Default Judgment: High Court
Whenever a defendant is in default of the delivery of a notice of intention to defend or of a plea, the plaintiff may apply for judgment by default.
In case of an illiquid claim (i.e. not for a debt or liquidated demand) the application is made to the court and in the case of a liquid claim (i.e. for a debt or liquidated demand) the application is made to the registrar. If both types of claims are claimed in the same action the application for default judgment is made to the court.
The plaintiff sets down the matter for hearing upon at least five days’ notice of his intention to apply for default judgment to the party in default, provided that no notice of set down need be given to any party in default of delivery of notice of intention to defend. As such notice of the hearing must only be given to a party in default of delivering a plea.
The court [in case of an illiquid claim (i.e. not for a debt or liquidated demand)] may then after hearing evidence grant judgment against the defendant or make such order as the court deems appropriate. The evidence which may be required to be led by the court is not confined to the issue of quantum but may also relate to the cause of action or merits of the claim. This evidence may be accepted by the court on affidavit.

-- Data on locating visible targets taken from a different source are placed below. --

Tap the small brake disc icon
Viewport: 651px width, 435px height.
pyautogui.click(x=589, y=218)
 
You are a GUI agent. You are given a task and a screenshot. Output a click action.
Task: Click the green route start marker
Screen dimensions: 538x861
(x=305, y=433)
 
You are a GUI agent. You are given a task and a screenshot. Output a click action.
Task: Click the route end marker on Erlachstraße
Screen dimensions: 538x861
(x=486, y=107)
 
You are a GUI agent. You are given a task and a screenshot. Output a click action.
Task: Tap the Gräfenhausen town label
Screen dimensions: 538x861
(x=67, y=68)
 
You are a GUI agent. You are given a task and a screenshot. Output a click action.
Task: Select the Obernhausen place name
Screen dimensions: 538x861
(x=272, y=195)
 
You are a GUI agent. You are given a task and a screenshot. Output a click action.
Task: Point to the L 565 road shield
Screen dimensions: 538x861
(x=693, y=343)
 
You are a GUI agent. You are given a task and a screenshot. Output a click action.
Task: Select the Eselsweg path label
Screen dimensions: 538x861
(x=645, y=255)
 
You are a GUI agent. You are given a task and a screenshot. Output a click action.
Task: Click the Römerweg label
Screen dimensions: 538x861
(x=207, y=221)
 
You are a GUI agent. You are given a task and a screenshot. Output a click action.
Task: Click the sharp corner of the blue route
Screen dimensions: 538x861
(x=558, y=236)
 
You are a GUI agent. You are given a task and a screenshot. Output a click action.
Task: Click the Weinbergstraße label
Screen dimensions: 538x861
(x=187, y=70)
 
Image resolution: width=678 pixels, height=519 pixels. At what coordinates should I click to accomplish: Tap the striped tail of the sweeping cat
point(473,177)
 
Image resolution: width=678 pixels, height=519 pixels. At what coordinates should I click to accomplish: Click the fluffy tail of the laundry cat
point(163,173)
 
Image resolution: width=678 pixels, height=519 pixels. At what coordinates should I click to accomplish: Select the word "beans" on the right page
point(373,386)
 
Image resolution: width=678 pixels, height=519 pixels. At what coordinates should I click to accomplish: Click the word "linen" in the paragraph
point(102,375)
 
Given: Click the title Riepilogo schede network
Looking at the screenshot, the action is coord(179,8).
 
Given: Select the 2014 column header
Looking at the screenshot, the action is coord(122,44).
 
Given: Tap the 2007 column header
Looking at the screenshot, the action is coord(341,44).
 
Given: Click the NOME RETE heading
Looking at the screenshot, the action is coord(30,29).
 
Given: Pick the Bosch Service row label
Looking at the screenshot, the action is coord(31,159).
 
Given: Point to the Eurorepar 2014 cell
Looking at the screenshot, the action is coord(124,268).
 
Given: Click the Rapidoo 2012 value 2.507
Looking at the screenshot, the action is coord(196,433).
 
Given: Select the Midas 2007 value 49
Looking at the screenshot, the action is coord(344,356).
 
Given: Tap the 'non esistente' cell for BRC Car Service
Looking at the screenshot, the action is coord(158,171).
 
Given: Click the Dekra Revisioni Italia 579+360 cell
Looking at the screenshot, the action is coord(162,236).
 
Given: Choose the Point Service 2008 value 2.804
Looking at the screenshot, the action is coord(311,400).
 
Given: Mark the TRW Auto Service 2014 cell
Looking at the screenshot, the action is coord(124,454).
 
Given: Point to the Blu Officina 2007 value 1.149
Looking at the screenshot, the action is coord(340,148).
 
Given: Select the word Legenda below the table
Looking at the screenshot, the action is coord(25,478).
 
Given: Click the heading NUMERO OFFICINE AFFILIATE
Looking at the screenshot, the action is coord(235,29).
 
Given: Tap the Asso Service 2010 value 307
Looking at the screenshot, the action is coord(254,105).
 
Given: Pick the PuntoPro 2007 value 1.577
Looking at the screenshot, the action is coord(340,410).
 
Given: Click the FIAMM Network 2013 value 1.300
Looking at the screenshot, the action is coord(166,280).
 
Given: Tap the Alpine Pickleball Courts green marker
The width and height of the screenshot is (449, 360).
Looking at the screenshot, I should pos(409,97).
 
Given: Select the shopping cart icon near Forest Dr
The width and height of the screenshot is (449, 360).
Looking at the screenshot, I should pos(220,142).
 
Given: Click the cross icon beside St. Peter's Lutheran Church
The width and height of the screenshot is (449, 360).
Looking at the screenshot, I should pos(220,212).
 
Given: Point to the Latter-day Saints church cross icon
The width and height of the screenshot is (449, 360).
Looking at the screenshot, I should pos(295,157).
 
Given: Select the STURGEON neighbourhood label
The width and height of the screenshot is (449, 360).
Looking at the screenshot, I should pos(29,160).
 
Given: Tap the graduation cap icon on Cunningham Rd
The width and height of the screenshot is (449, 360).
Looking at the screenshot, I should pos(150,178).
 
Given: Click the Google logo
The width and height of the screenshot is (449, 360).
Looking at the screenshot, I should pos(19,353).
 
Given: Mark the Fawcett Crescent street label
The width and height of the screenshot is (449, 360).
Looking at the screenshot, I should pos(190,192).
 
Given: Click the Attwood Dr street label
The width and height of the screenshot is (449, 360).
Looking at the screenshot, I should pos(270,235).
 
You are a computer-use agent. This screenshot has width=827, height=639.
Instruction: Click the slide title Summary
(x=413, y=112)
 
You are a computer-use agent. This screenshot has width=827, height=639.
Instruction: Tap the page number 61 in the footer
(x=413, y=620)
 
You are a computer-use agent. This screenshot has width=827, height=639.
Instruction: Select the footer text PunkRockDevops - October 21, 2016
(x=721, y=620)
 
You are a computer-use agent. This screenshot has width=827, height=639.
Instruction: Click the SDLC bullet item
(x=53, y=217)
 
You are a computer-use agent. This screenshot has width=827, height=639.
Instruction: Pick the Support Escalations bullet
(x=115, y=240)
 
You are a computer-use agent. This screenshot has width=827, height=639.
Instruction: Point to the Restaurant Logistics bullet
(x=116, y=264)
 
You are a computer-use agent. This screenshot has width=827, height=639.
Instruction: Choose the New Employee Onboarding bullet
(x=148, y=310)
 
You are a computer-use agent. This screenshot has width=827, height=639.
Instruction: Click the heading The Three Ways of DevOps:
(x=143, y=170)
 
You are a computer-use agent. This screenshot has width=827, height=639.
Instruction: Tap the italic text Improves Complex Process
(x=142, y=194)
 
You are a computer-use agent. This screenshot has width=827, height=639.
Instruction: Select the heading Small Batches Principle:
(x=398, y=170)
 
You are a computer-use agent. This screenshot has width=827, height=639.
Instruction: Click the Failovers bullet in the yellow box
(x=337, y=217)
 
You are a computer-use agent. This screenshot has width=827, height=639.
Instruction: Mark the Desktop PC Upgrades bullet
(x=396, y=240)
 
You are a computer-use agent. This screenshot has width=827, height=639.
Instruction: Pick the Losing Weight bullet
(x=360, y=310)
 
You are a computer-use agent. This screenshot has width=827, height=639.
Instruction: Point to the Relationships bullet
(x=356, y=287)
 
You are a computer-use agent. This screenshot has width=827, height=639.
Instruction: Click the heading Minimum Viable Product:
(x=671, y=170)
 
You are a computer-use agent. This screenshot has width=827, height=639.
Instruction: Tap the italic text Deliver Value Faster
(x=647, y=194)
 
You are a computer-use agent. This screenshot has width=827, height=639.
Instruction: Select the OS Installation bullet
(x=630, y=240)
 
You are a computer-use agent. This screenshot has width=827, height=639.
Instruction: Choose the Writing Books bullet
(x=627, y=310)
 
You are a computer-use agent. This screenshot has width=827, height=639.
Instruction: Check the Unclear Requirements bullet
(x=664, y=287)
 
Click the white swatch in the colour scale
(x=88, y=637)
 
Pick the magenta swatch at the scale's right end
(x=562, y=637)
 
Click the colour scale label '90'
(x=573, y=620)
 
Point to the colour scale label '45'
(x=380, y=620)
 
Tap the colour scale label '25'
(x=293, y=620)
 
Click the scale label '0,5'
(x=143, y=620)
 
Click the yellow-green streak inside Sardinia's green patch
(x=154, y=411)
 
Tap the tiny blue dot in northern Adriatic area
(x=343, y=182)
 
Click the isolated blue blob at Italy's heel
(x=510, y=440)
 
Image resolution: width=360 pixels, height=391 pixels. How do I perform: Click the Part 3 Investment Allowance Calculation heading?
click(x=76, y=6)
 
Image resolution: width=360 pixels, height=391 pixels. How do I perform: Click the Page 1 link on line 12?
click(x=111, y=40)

A defendant may within 20 days after he has knowledge of such judgment apply to court upon notice to the plaintiff to set aside such judgment. The court may, upon good cause shown, set aside the default judgment on such terms as it deems appropriate.
Where a plaintiff has been barred from delivering a declaration the defendant may set the action down as above and apply for absolution from the instance or, after adducing evidence, for judgment, and the court may make such order thereon as to it seems meet.
In the case of a liquid claim (i.e. for a debt or liquidated demand) the plaintiff must file with the registrar a written application for judgment against the defendant. The registrar may –
(i) grant judgment as requested,
(ii) grant judgment for part of the claim only or on amended terms,
(iii) refuse judgment wholly or in part,
(iv) postpone the application for judgment on such terms as he may consider just,
(v) request or receive oral or written submissions, or
(vi) require that the matter be set down for hearing in open court.
If the application is for an order declaring residential property specially executable, the registrar must refer such application to the court.
The registrar shall record any judgment granted or direction given by him. Any party dissatisfied with a judgment granted or direction given by the registrar may, within 20 days after such party has acquired knowledge of such judgment or direction, set the matter down for reconsideration by the court.